:: SUPPLIED MATERIAL ::

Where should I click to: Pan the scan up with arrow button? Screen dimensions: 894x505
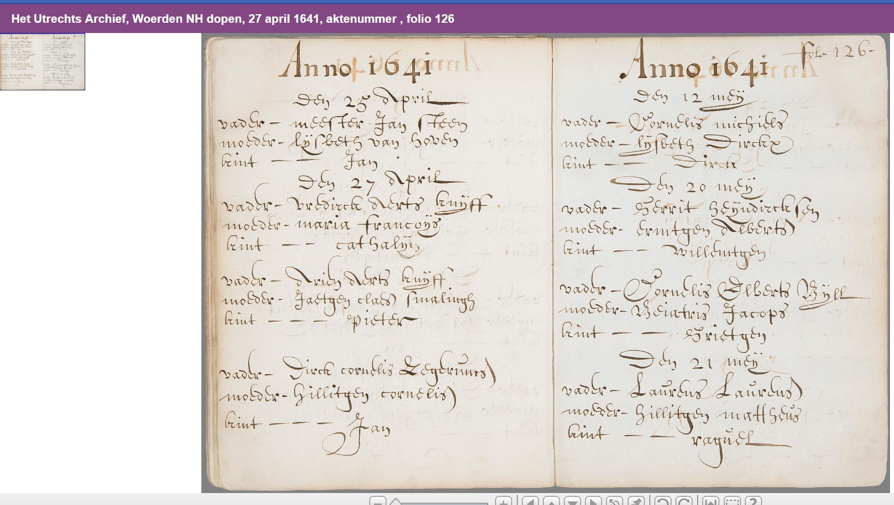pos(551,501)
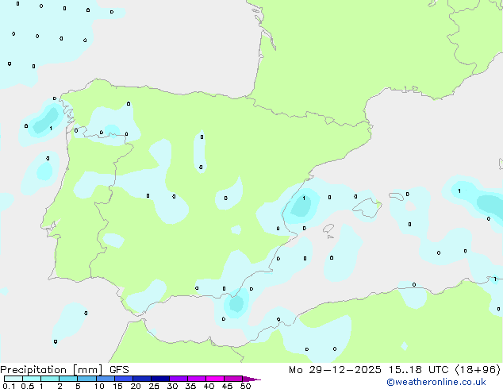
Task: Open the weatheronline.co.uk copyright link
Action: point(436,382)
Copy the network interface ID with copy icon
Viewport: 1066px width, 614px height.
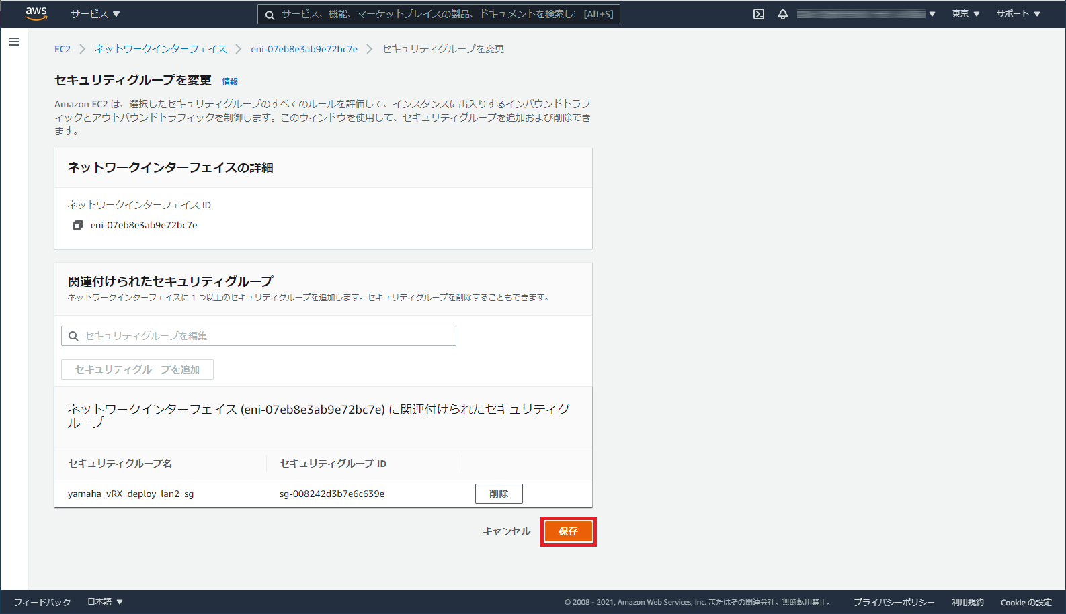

:: TASK REQUIREMENTS ::
Skip the pictures and retype exactly the lines from the one that contains "Copy the network interface ID with copy icon" to the last line of the records.

:: THE ANSWER ::
Copy the network interface ID with copy icon
Viewport: 1066px width, 614px height.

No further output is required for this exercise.